▶ _Problem description_
The line containing "About Us (931, 2022)" marks the end: write out exactly every line from the first line of the data below through that line, and only those.

(Stored items)
-=-=-=-=-
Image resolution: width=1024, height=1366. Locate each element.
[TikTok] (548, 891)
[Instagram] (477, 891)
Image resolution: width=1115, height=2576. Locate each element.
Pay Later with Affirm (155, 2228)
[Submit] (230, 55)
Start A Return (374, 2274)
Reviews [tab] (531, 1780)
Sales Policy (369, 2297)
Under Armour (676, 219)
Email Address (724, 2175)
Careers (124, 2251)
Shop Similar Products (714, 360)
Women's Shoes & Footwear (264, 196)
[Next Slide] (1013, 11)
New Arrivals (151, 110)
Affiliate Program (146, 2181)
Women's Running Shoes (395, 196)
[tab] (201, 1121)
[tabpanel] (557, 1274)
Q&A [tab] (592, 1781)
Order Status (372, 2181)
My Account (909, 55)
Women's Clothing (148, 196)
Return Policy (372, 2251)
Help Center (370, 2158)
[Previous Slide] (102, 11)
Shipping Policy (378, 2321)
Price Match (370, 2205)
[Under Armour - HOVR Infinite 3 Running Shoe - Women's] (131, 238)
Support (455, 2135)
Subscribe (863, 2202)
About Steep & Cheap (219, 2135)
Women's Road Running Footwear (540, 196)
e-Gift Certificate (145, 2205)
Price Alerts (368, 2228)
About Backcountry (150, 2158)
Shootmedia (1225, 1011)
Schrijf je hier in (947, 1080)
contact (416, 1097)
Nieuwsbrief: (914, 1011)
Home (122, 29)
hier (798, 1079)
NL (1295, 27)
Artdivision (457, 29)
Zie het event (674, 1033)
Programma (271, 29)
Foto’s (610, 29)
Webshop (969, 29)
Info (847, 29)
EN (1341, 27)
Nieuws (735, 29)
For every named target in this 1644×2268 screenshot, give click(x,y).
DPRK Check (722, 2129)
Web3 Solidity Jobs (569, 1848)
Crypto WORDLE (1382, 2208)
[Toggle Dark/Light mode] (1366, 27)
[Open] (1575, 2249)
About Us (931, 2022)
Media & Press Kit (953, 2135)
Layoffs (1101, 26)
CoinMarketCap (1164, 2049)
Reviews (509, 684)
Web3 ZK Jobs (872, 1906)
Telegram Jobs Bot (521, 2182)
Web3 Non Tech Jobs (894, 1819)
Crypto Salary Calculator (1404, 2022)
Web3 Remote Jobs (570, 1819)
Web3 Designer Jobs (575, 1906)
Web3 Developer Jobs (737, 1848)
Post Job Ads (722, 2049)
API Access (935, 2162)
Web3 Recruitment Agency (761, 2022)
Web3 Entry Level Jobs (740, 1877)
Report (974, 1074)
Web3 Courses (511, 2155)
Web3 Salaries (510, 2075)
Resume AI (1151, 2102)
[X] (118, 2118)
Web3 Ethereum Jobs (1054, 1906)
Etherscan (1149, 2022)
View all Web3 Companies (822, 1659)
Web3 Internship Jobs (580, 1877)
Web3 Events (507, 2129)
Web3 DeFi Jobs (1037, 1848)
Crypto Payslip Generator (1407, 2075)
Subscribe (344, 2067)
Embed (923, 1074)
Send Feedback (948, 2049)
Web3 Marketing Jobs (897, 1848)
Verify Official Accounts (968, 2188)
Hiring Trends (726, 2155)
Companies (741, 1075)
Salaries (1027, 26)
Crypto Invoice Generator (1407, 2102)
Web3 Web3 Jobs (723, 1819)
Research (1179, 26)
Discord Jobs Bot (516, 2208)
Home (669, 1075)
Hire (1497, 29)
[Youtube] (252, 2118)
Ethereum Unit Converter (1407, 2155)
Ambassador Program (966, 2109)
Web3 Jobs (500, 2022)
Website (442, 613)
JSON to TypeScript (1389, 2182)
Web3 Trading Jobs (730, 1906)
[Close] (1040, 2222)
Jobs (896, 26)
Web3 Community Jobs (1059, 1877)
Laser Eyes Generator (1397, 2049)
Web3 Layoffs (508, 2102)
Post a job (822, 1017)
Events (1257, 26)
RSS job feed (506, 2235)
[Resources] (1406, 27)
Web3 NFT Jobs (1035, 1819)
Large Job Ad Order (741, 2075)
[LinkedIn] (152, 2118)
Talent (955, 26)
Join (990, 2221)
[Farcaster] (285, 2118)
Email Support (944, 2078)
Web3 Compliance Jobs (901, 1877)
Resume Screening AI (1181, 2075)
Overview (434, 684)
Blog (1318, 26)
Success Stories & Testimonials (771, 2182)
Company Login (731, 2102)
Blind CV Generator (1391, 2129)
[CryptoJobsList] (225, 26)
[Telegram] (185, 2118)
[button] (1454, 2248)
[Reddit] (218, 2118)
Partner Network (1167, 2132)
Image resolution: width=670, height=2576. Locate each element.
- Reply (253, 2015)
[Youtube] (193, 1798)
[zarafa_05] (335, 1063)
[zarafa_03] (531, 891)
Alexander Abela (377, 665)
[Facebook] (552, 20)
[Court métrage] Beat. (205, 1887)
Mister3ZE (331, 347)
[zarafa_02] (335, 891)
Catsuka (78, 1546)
-=-=-=-=-
▶ _Completed task_
Image resolution: width=1024, height=1366. Locate each element.
[TikTok] (548, 891)
[Instagram] (477, 891)
Image resolution: width=1115, height=2576. Locate each element.
Pay Later with Affirm (155, 2228)
[Submit] (230, 55)
Start A Return (374, 2274)
Reviews [tab] (531, 1780)
Sales Policy (369, 2297)
Under Armour (676, 219)
Email Address (724, 2175)
Careers (124, 2251)
Shop Similar Products (714, 360)
Women's Shoes & Footwear (264, 196)
[Next Slide] (1013, 11)
New Arrivals (151, 110)
Affiliate Program (146, 2181)
Women's Running Shoes (395, 196)
[tab] (201, 1121)
[tabpanel] (557, 1274)
Q&A [tab] (592, 1781)
Order Status (372, 2181)
My Account (909, 55)
Women's Clothing (148, 196)
Return Policy (372, 2251)
Help Center (370, 2158)
[Previous Slide] (102, 11)
Shipping Policy (378, 2321)
Price Match (370, 2205)
[Under Armour - HOVR Infinite 3 Running Shoe - Women's] (131, 238)
Support (455, 2135)
Subscribe (863, 2202)
About Steep & Cheap (219, 2135)
Women's Road Running Footwear (540, 196)
e-Gift Certificate (145, 2205)
Price Alerts (368, 2228)
About Backcountry (150, 2158)
Shootmedia (1225, 1011)
Schrijf je hier in (947, 1080)
contact (416, 1097)
Nieuwsbrief: (914, 1011)
Home (122, 29)
hier (798, 1079)
NL (1295, 27)
Artdivision (457, 29)
Zie het event (674, 1033)
Programma (271, 29)
Foto’s (610, 29)
Webshop (969, 29)
Info (847, 29)
EN (1341, 27)
Nieuws (735, 29)
For every named target in this 1644×2268 screenshot, give click(x,y).
DPRK Check (722, 2129)
Web3 Solidity Jobs (569, 1848)
Crypto WORDLE (1382, 2208)
[Toggle Dark/Light mode] (1366, 27)
[Open] (1575, 2249)
About Us (931, 2022)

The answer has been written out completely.